A recent conversation I had with my father did not go well. For the longest time – at least since I decided on what I wanted to do with my life – my father has always insisted on following one career path, and that is, nursing. Now let me be clear, this is not about bashing the nursing or the health services field. After all, we depend on them to heal and provide us with care – which they do excellently – when we get sick. 

The conversation between my dad and I went thus: I called to check on him and find out how he was doing, as well as keep abreast on Nigerian and Imo politics and its intrigue. It was great to hear him sound well, and he reminded me of the in-season vegetables and fruits that I don’t get to eat in the U.S. My obsession with Nigerian fruits, vegetables, and foods is another topic for another day. 

The conversation took a rather uncomfortable turn. My dad asked me how my job search was going and how my siblings were faring. I recently graduated with my master’s in public policy in May, and have found it difficult to find a decent job in the D.C. area. Instead of words of encouragement that anyone would expect to hear from their parents, my father blindsided me by saying that I should have gone for a career where the jobs would look for me, instead of vice versa. Now, I should have been prepared for this, but nonetheless, it wasn’t what I wanted to hear at THAT particular time. He has mentioned to me before of going into the home health care business, and in this particular conversation, pointed out the successes his wife has had as a nurse. To me, that meant, go back to school and study to become a nurse. 

I tried in vain to convince him that not all is green on the other side. In light of obvious advantages of being a nurse, there also exist many disadvantages. My father did not want to hear any of it. Now, to give you a little background on why I and my sisters continue to get this nursing lecture from my dad. The assumption that many people make in Nigeria is that nurses in the U.S. make a boatload of money. Nurses who live in the U.S. and travel home for the holidays flaunt their “wealth” which many attribute to the title of being a “nurse” while being naïve to the tasking nature of what being nurse entails and how these nurses who it seems are put in the same category as Nigerian politicians who have money. 

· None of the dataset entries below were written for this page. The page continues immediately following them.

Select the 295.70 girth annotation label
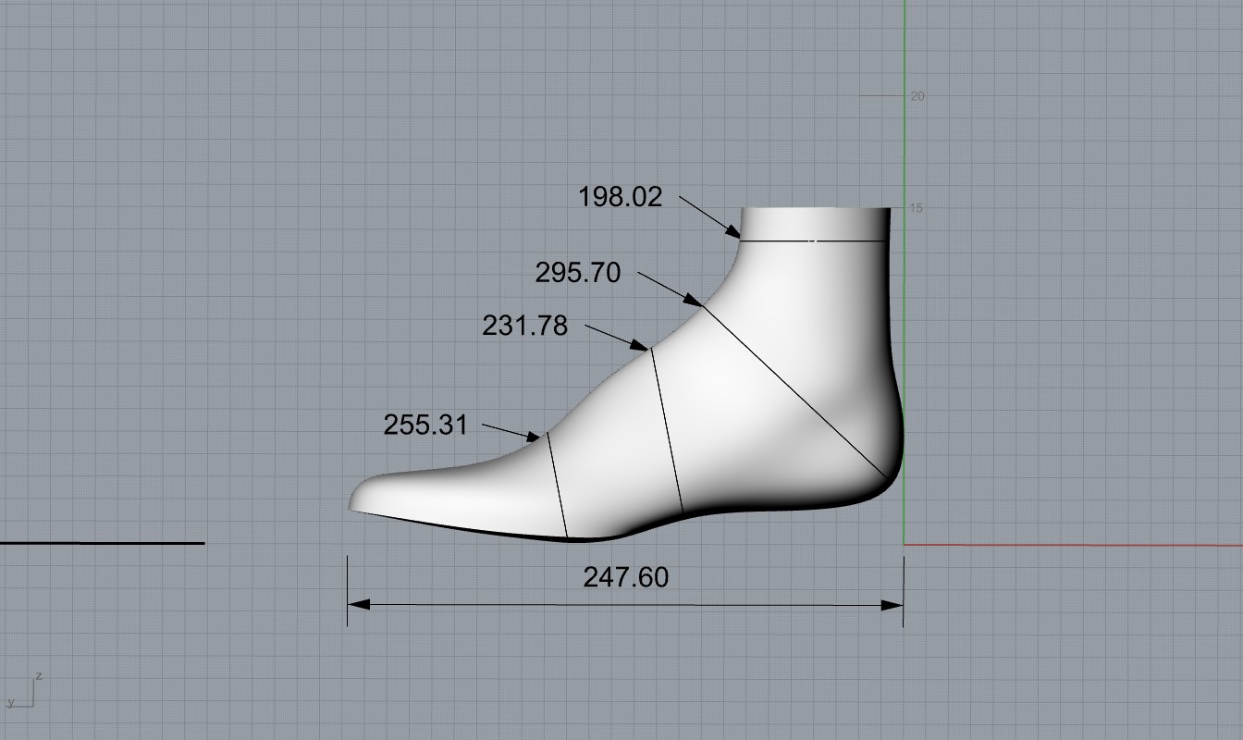 pos(578,273)
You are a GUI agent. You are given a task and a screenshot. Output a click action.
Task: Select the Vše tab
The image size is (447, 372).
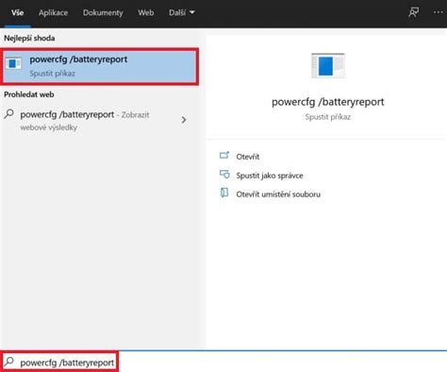pyautogui.click(x=17, y=12)
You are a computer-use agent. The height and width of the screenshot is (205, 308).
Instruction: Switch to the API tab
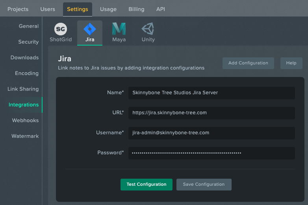[160, 9]
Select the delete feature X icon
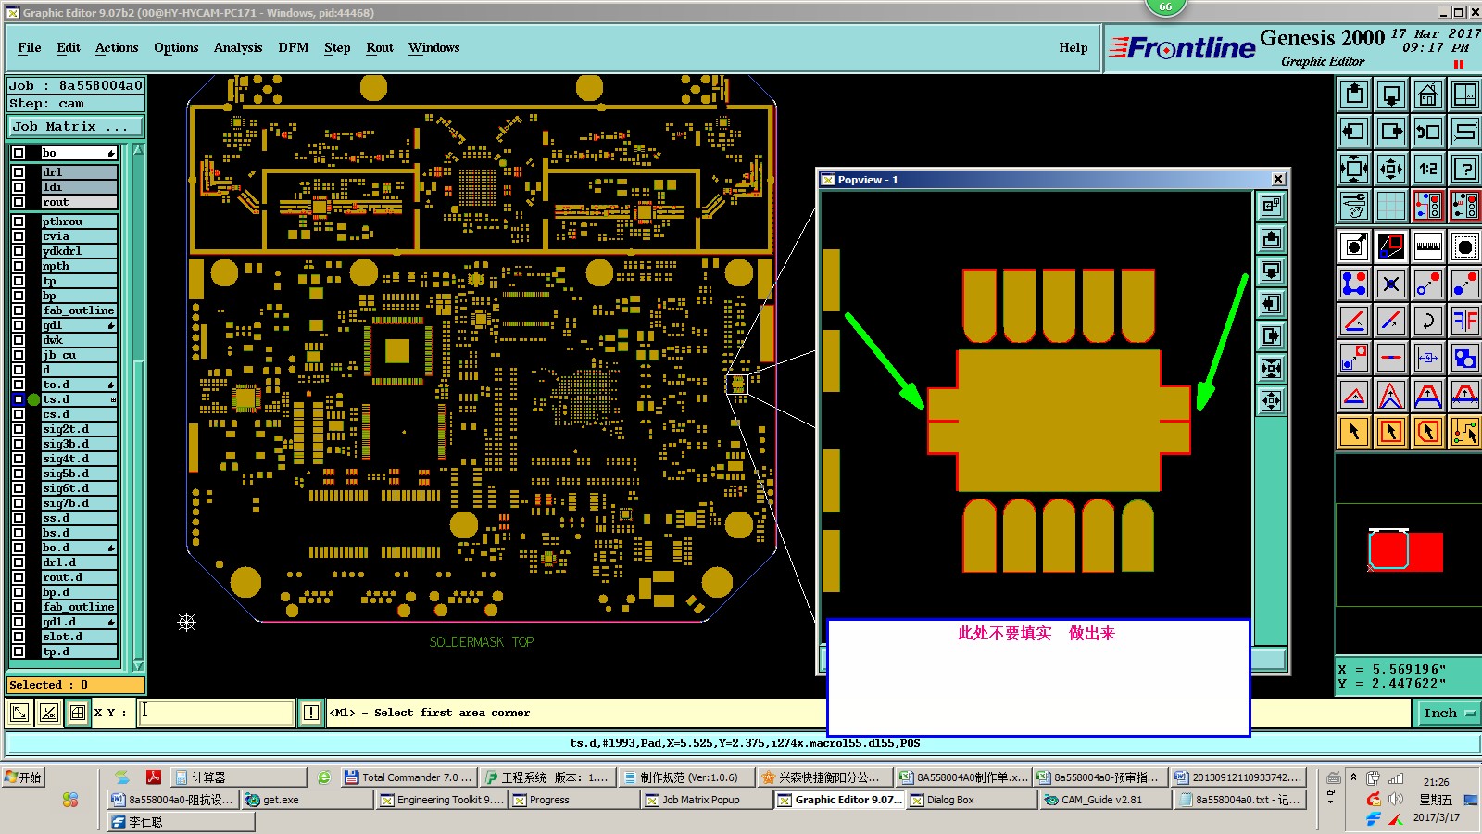Image resolution: width=1482 pixels, height=834 pixels. point(1390,284)
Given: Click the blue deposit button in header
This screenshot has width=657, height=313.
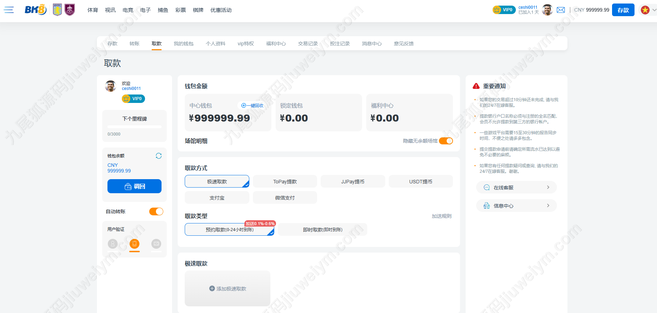Looking at the screenshot, I should tap(623, 10).
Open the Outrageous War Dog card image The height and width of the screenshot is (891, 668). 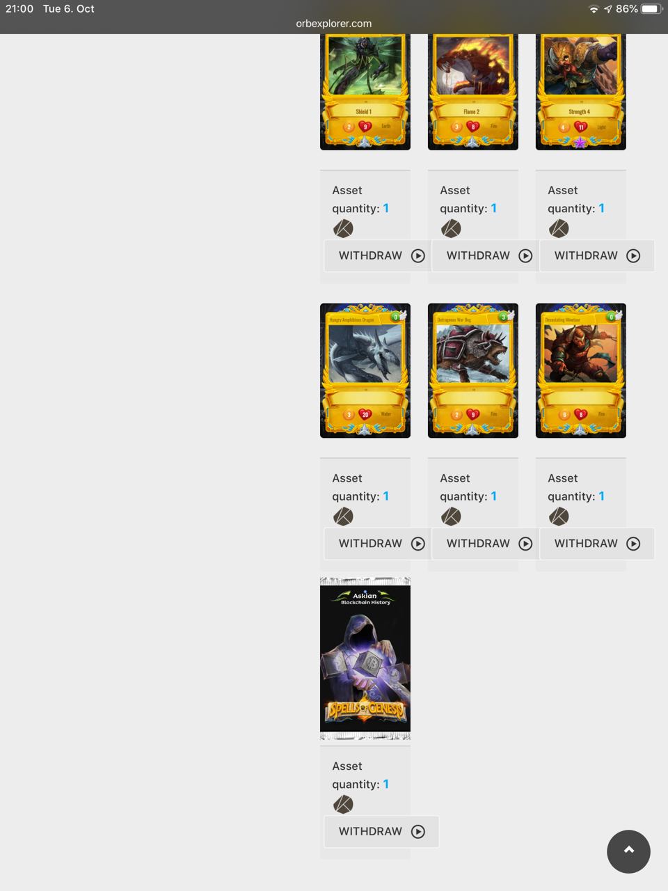coord(473,370)
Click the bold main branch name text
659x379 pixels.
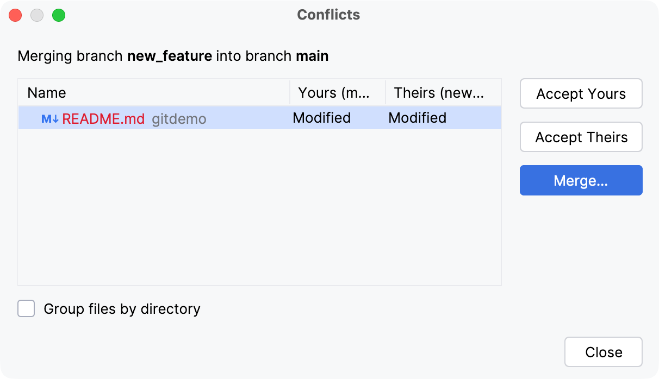[313, 56]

All my dad said to me was, “they all have jobs”. At the end of the day, that is the goal, to have a “job”. To say that I didn’t feel like I had just wasted two years of my life studying public policy, and racking up to a hundred grand in student loans, would be a monumental lie. I know a Nigerian friend who graduated with a bachelor’s in criminal justice with hopes of going to law school. She ended up becoming a banker. A couple of years later, she’s now a, you guessed it, nurse! Although she said she changed her mind on her own, but I have a feeling she was seriously persuaded to become a nurse, given that all her female siblings and mom included, are in health services. 

The question now is, should I abandon my goal of possibly becoming part of the new generation of policy makers in Nigeria, only because I am looking for a “job”? Hardly. I have strong convictions in my ability to perform in my chosen career field, find a job that is satisfying, and allow me to contribute positively to the development of Nigeria. I know that sounds like such a cliché, but it is the truth. I am not cut out to being a nurse. If we all became nurses, then who will be left to do all the other “jobs”? At the end of the day, my dad’s advice comes from a good place. We had to agree to disagree. I am the last of his kids and I know he wants me to succeed in life and do well. Will I have succeeded in life if all I want is to just get a damn job!?